Face à l'ébullition de la marmite e-sport, l'Alsace a décidé de se structurer. En ce début d'année 2019 a officiellement été créée la fédération e-sports d'Alsace, la deuxième de France après celle de Paris. "Beaucoup d'événements émergent dans ce domaine en Alsace, explique Terence Figuereido, le créateur de la Power House Gaming qui préside cette fédération. L'idée de cette structure est de créer des enjeux communs autour d'événements, de réunir amateurs et professionnels et de créer des compétitions régionales où pourront se faire remarquer les gamers alsaciens".

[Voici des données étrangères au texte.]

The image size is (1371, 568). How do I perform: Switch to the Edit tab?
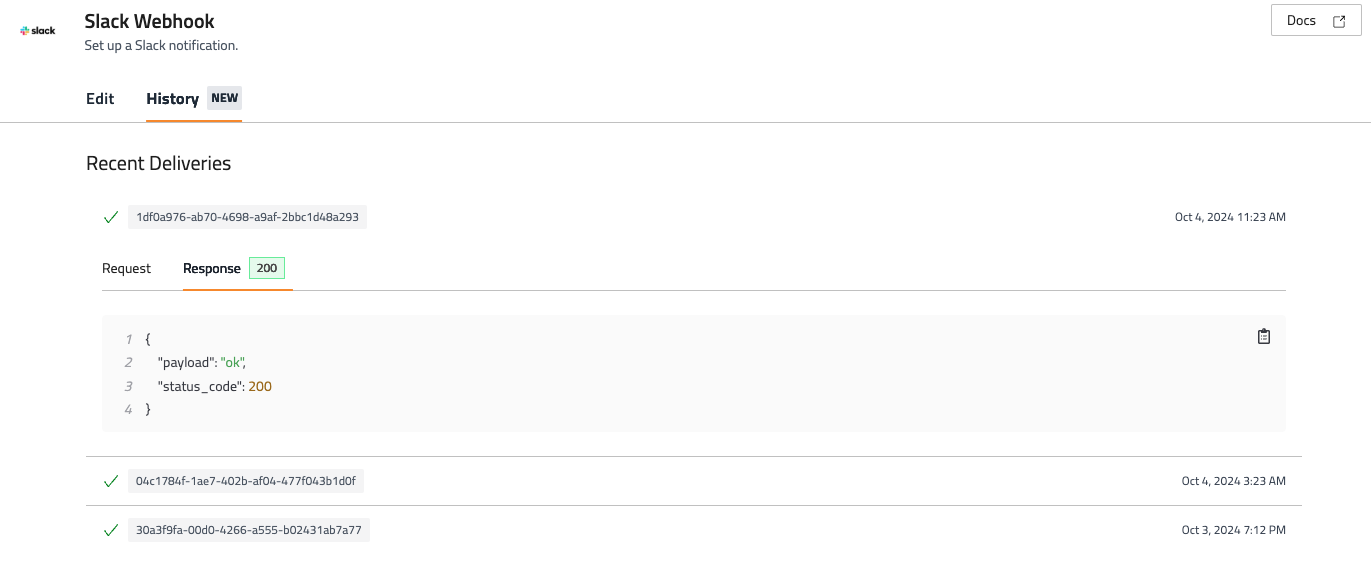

L'Alsace a profité de la brèche ouverte par le gouvernement. Ce dernier a senti la tendance: en 2019, le marché français de l'e-sport pourrait générer plus de 30 millions de dollars de recettes (selon une étude menée pour Paypal par SuperData Research). En 2016, la loi pour la République numérique évoque le "jeu vidéo compétitif" et propose un statut légal aux joueurs professionnels. Des joueurs français qui, faute de cadre juridique jusque-là, étaient nombreux à se faire débaucher par des équipes internationales. 
 

La France se voit-elle déjà aligner une équipe tricolore d'esports aux JO ? L'e-sport pourrait être discipline invitée en démonstration lors des Jeux olympiques de Paris en 2024, mais sa participation suscite beaucoup de débats. Il a en revanche été intégré comme discipline olympique lors des prochains Jeux d'Asie du Sud-Est.
 
 
Des geeks aux gamers: des gains de plus en plus élevés


L’e-sport - "e" pour électronique - est en pleine explosion depuis quelques années. Le terme est apparu au tournant des années 2010. On parlait avant de jeux vidéo en réseau en mode multijoueurs auxquels s’adonnaient les geeks (fans d’informatique), casque sur la tête et yeux rivés sur l’écran dans les cybercafés. A la faveur du développement de la fibre optique permettant des débits de plus en plus fluides sur Internet et de la démocratisation des nouvelles technologies, ce loisir a mûri, passant du simple divertissement à un phénomène de société.

Désormais, les geeks d’hier sont devenus les sportifs de haut-niveau d'aujourd'hui. Les gains des tournois internationaux qui prenaient par le passé la forme de tee-shirts ou de produits dérivés de jeux vidéo affichent désormais des sommes en dollars à plusieurs zéros. Selon le site esports earnings qui recense les gains de chaque compétition et de chaque joeur, la dotation moyenne d'un tournoi s'établissait en 2018 à 44.552 dollars, contre 27.724 dollars en 2017.
 
Certains joueurs (ou gamers) parviennent désormais à vivre de leur passion et à envisager une carrière dans cet univers, passant d’un avion à l’autre pour sillonner le monde entre deux compétitions. A 26 ans, l’Allemand Kuro Takhasomi, alias «Kuroky», occupe la tête du classement international des gains. Il a déjà empoché plus de 4 millions de dollars en onze ans de compétition grâce à sa passion des jeux vidéo.

Le meilleur Français du circuit se niche à la 13e place du classement mondial. Sébastien «7ckngMad» Debs a empoché la rondelette somme de 2.280.000 dollars en 2018. L’Alsacien Nathan « NBK » Schmitt, originaire de Kaltenhouse dans le Bas-Rhin, occupe la 2e place du classement français avec un total de 616.000 dollars récoltés grâce aux jeux vidéo.

Les jeux les plus prisés des tournois ont pour nom Fortnite, Counter Strike, League of Legends, Overwatch, World of warcraft... Chaque tournoi s'organise autour de l'un de ces jeux, les joueurs jouent en général en équipe. Les matches sont retransmis en direct sur des sites dédiés, la plus prisée de ces plateformes étant twich, d'où ils sont suivis par des centaines de milliers d'internautes.